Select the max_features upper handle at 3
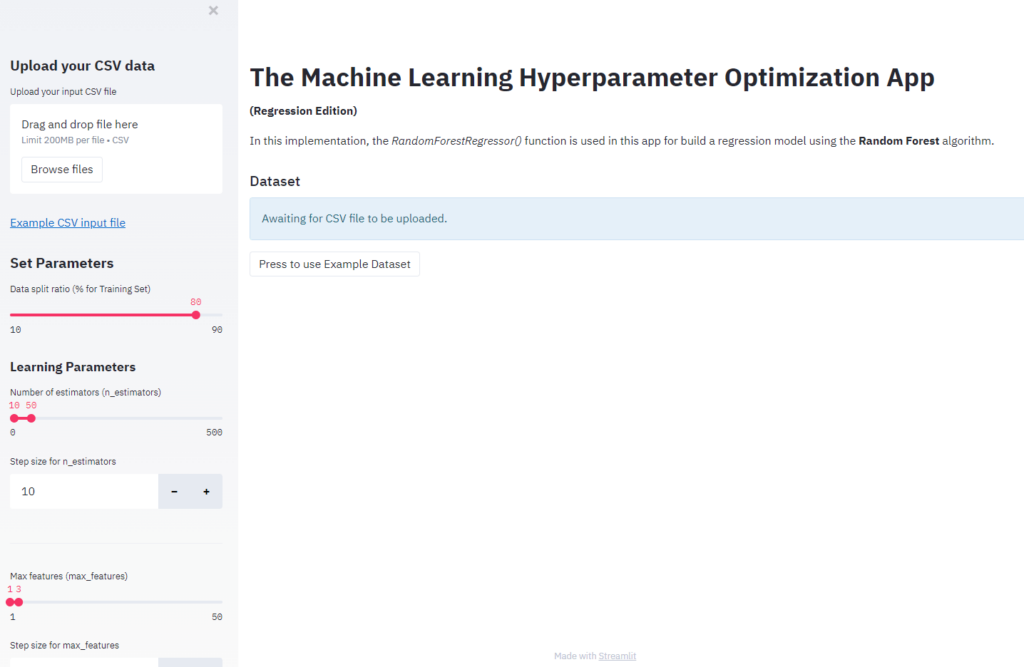 pyautogui.click(x=19, y=602)
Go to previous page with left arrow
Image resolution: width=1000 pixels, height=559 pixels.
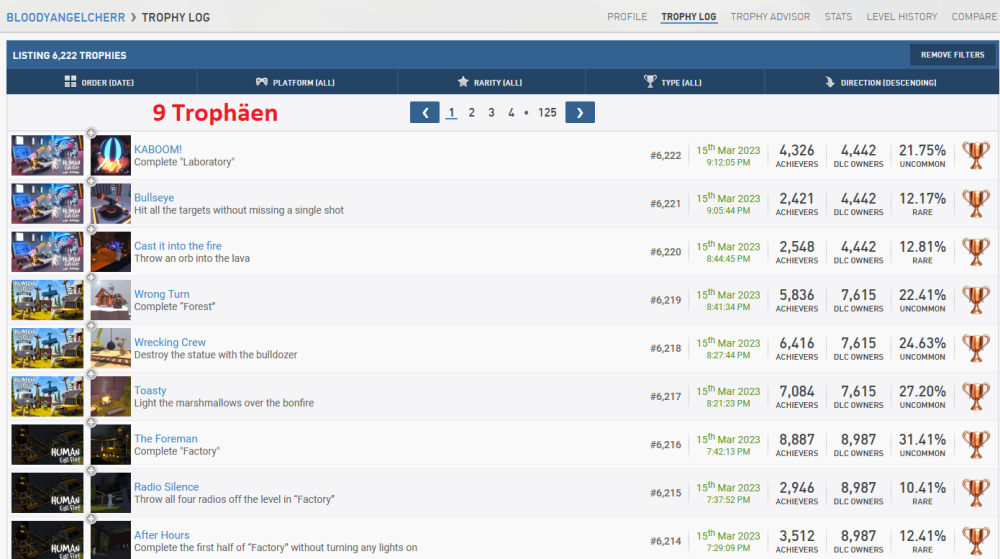424,113
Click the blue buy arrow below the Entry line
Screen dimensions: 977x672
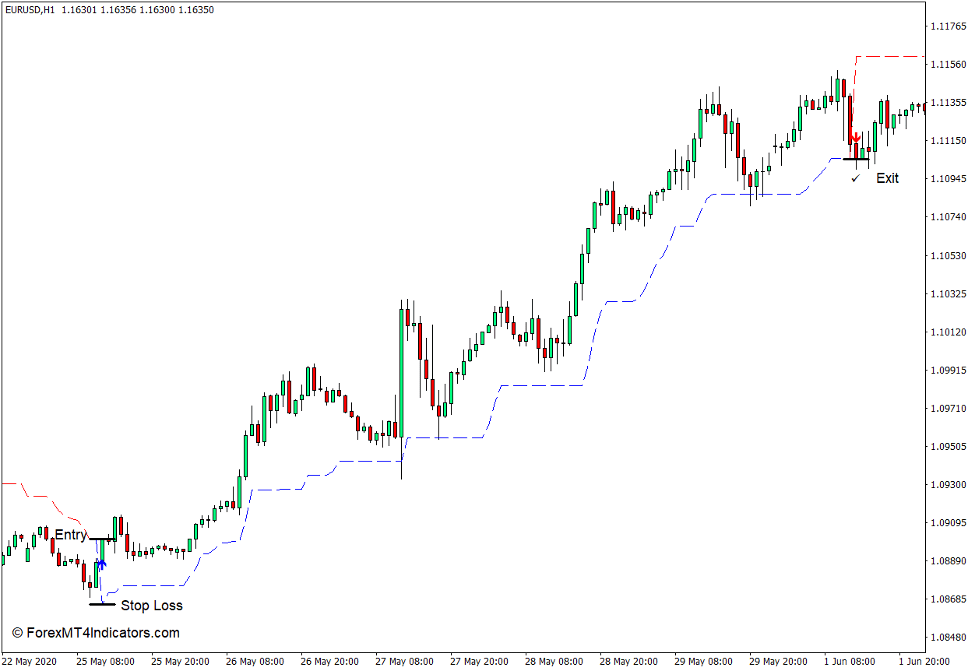point(102,564)
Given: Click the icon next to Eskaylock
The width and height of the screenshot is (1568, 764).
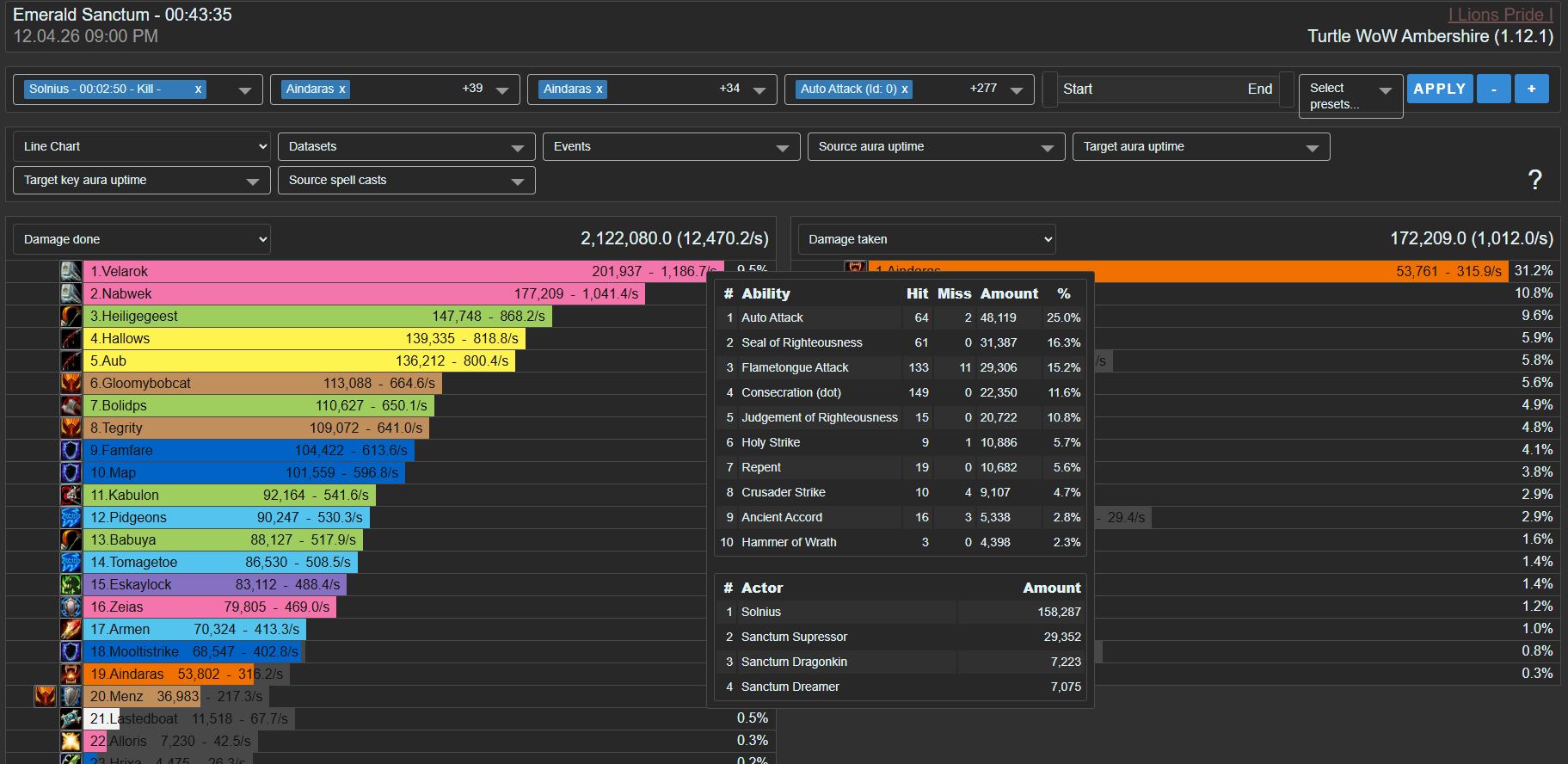Looking at the screenshot, I should pyautogui.click(x=71, y=584).
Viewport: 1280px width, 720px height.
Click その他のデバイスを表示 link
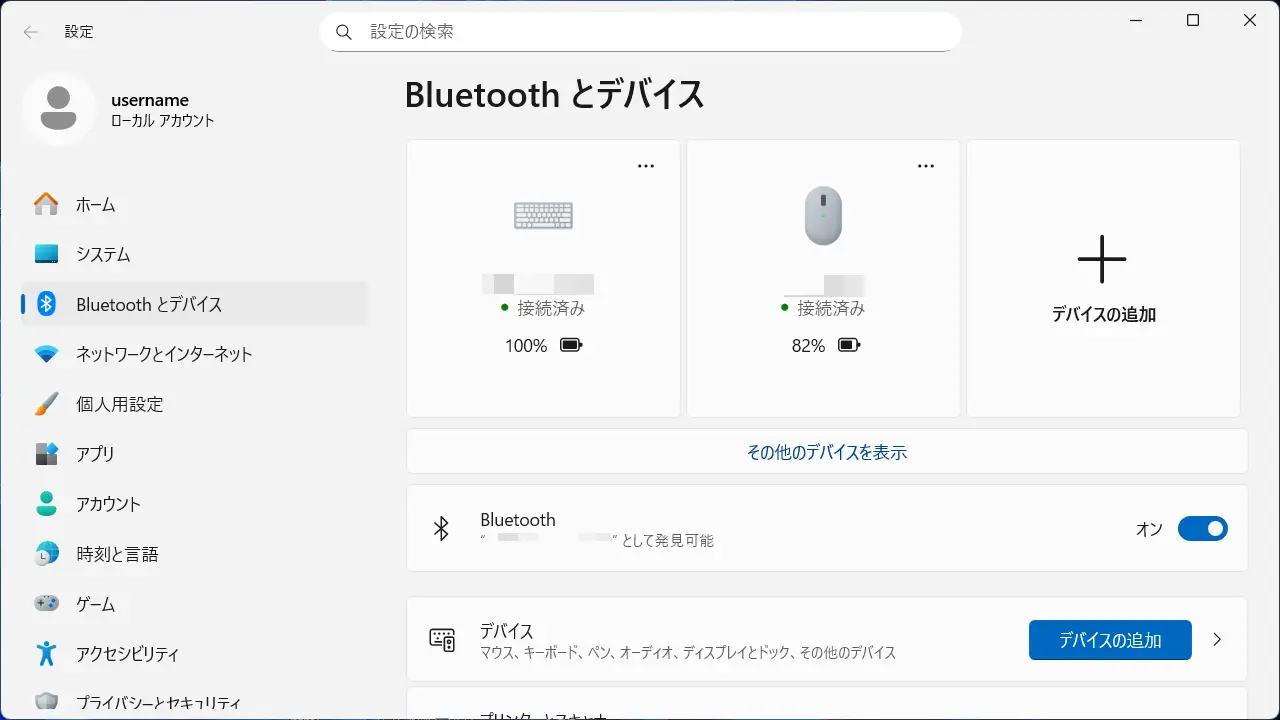(826, 452)
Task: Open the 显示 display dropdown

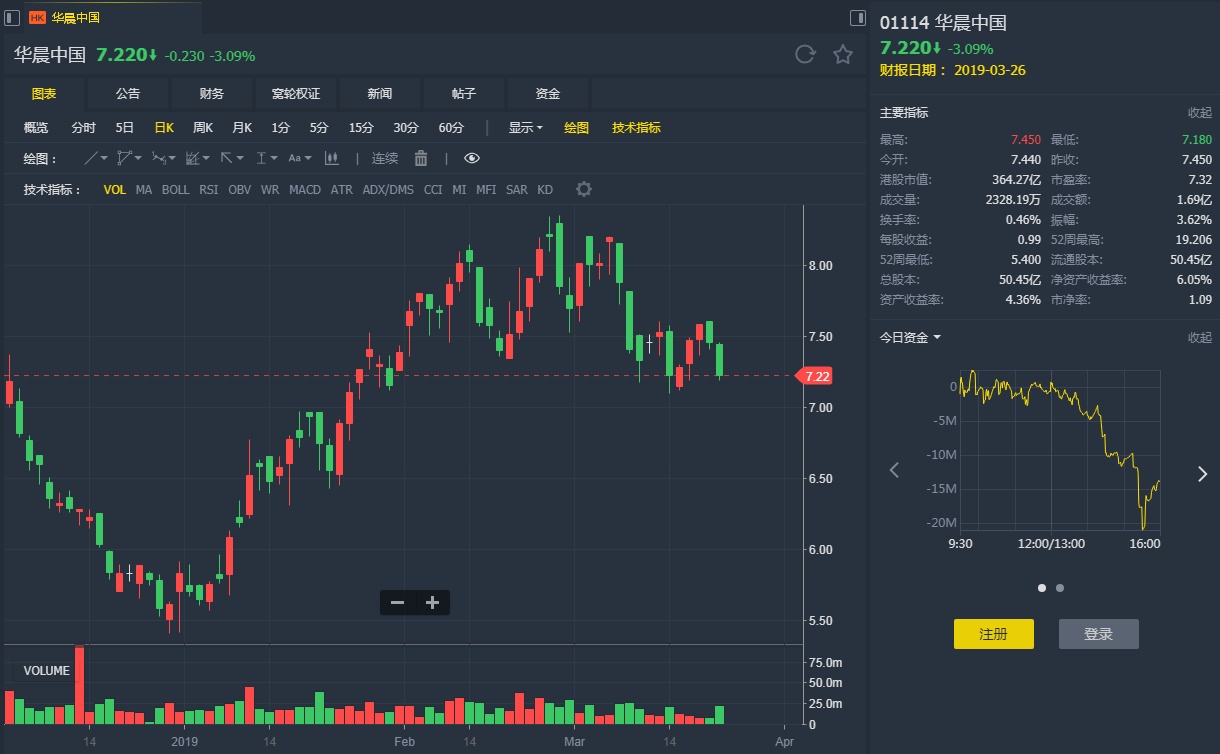Action: 525,128
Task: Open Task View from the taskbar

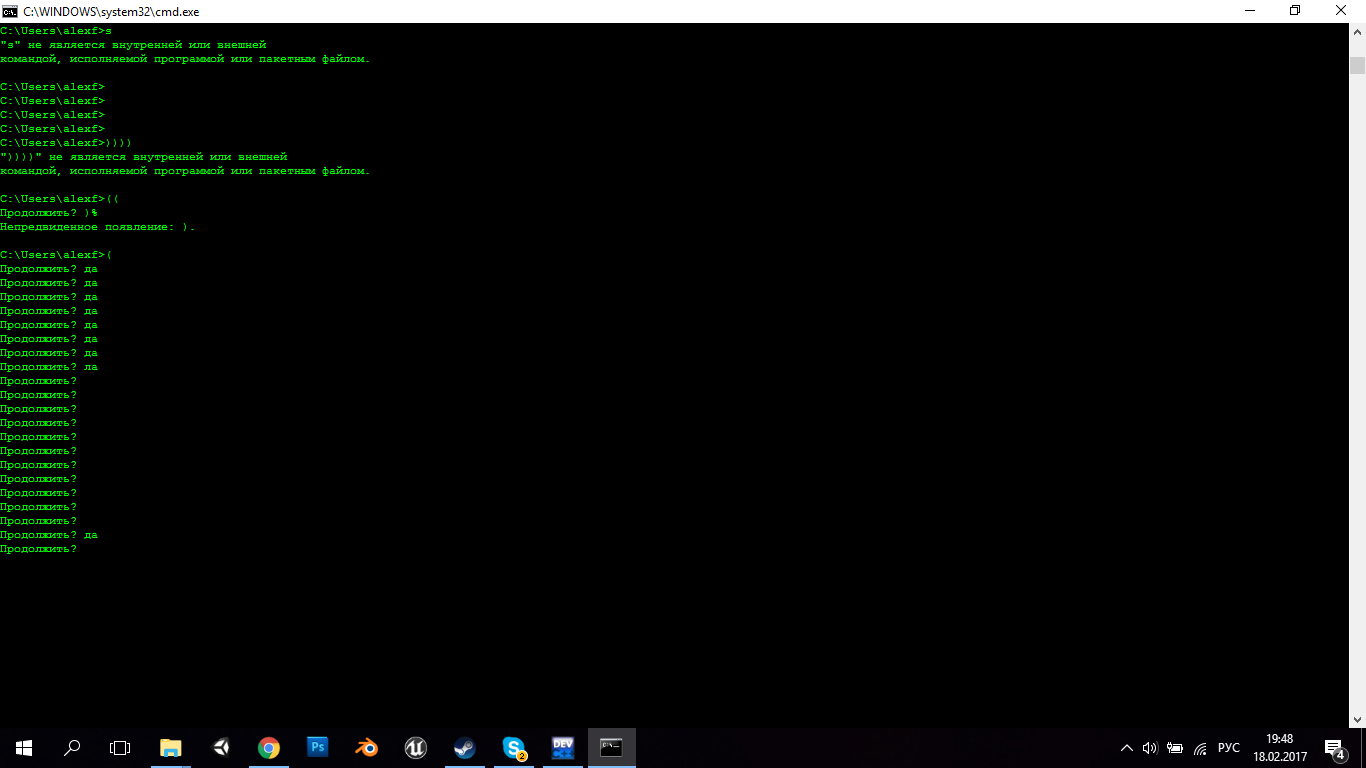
┄┄┄┄┄┄┄┄┄┄
The complete material, set down exactly and stripped of pictures, is the expected response.

Select the max_features upper handle at 3
 pyautogui.click(x=19, y=602)
Go to previous page with left arrow
Image resolution: width=1000 pixels, height=559 pixels.
424,113
Click the blue buy arrow below the Entry line
Screen dimensions: 977x672
point(102,564)
Given: Click the icon next to Eskaylock
The width and height of the screenshot is (1568, 764).
Looking at the screenshot, I should pyautogui.click(x=71, y=584).
Viewport: 1280px width, 720px height.
Click その他のデバイスを表示 link
(826, 452)
Task: Open the 显示 display dropdown

Action: 525,128
Task: Open Task View from the taskbar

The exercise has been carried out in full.